> Problem to solve
Extend the Nauvoo University article below, starting right after its final sentence.

> Text provided
Nauvoo University was a private academic institution organized by members of the Church of Jesus Christ of Latter-day Saints (LDS Church) in Nauvoo, Illinois.  It began operating in 2009 and ceased operating the following year.

University of Nauvoo (1841–45)

After the Mormons had been expelled from Missouri, they crossed into Illinois and settled in Nauvoo in 1839.  They were granted a city charter from the Illinois state legislature in December 1840, which included authorization to found a university. The school was founded in 1841 as the University of the City of Nauvoo, or the University of Nauvoo.

The University of Nauvoo ended after the 1844 murder of Joseph Smith, when the interest of many church leaders moved toward westward migration.   It served as the inspiration for the Nauvoo University of 2009.

Nauvoo University (2009-2010)

Nauvoo University was intended to be a reorganization of its 1840s predecessor.  It took its mission statement from Joseph Smith's comment on the old university:
The University of the City of Nauvoo will enable us to teach our children wisdom—to instruct them in all knowledge, and learning, in the Arts, Sciences and Learned Professions. We hope to make this institution one of the great lights of the world, and by and through it, to diffuse that kind of knowledge which will be of practical utility, and for the public good, and also for private and individual happiness.

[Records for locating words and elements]
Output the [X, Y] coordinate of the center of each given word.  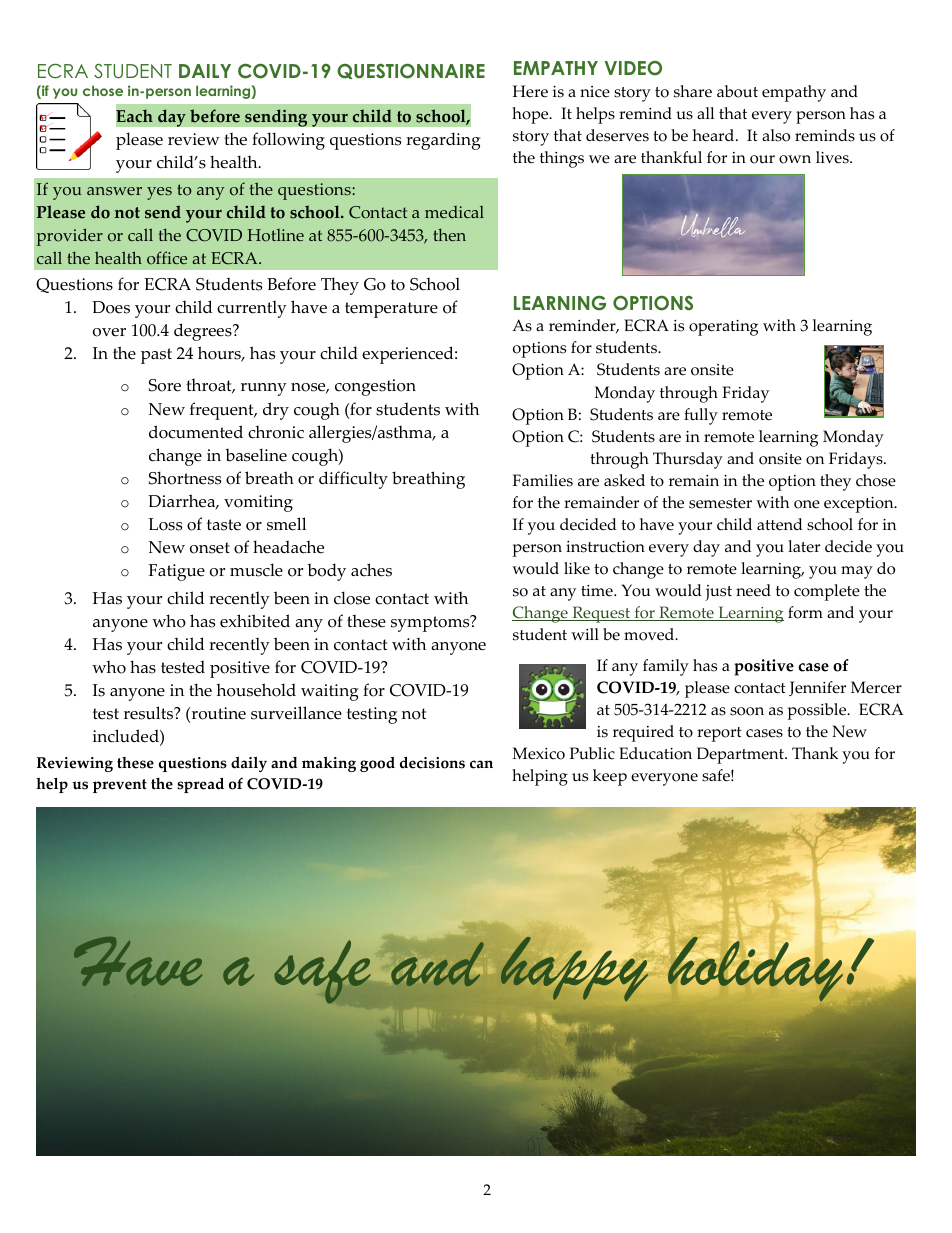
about [737, 91]
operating [723, 328]
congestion [375, 387]
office [167, 258]
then [449, 235]
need [753, 590]
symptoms [431, 623]
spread [200, 785]
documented [196, 432]
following [288, 141]
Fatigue [176, 572]
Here [530, 91]
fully [701, 416]
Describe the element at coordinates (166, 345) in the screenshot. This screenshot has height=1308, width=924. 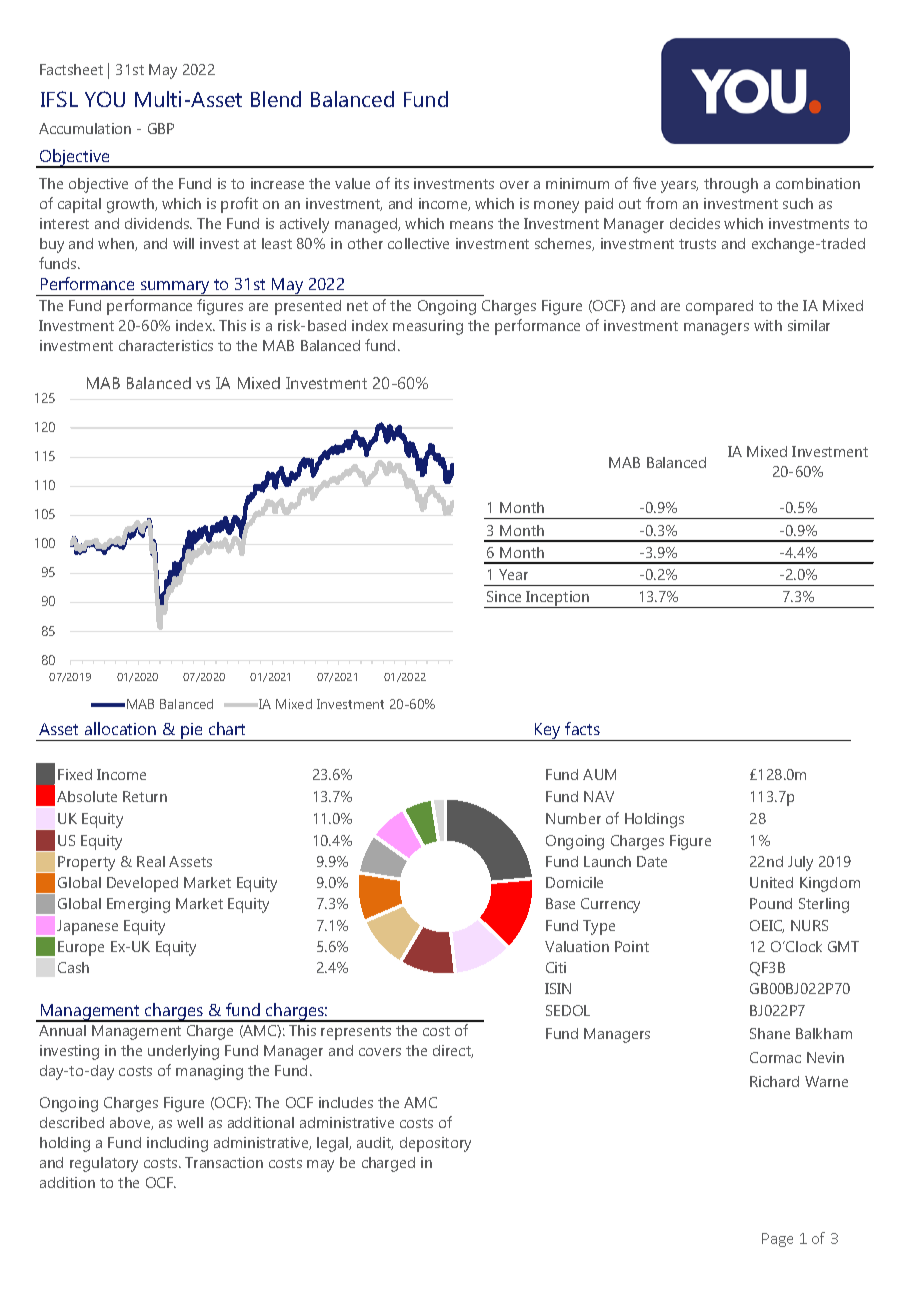
I see `characteristics` at that location.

> Result of the task
Like LDS Church-owned colleges, such as Brigham Young University (BYU),  and other LDS-related colleges such as Southern Virginia University, Nauvoo University promoted the moral standards of the LDS Church.

Board of Trustees 
The school drew interest from leaders and educators from the LDS community and the areas of Nauvoo, western Illinois, and southeastern Iowa.  Its governing body was a 24-member Board of Trustees:

By January 2009, Harrop, having expressed concerns regarding the lack of operational and financial preparedness for opening the university in fall 2009, was no longer a member of the board of trustees.  By July 2010, Black and Bell were no longer members of the board.

First year and indefinite closure 
The university opened in fall 2009, anticipating around 50 students and 20 employees as faculty, administration, and staff.  It planned to organize as a 501(c)(3) non-profit institution.  The school anticipated future donations to help it survive.

Chris Benedict, one of the first students at the University, won the U.S. Cyber Challenge in Washington D.C. in December 2009.

Among the members of Nauvoo University's faculty as of summer 2010 was Clayne Robison, former director of BYU's Opera Program.  His wife, Vivien Robison, who had been a part-time faculty member at BYU and sang in the Mormon Tabernacle Choir, was also on the faculty.  Evan L. Ivie, who has a Ph.D. from MIT and was a professor of Computer Science at BYU for several years, was another early faculty member.  Ivie had been director of the BYU Nauvoo program from 2002 until it was discontinued in 2006.  Nauvoo University expected more retired professors would to come to teach in the city and local church members would assist in its beginnings.

Realizing difficulties in its first year, the organization changed its name to "Nauvoo Study Program," then in September 2010 it was discontinued indefinitely.  In a letter posted to the school's website, Evan Ivie cited insufficient donations, faculty, staff, and students as contributing to this decision.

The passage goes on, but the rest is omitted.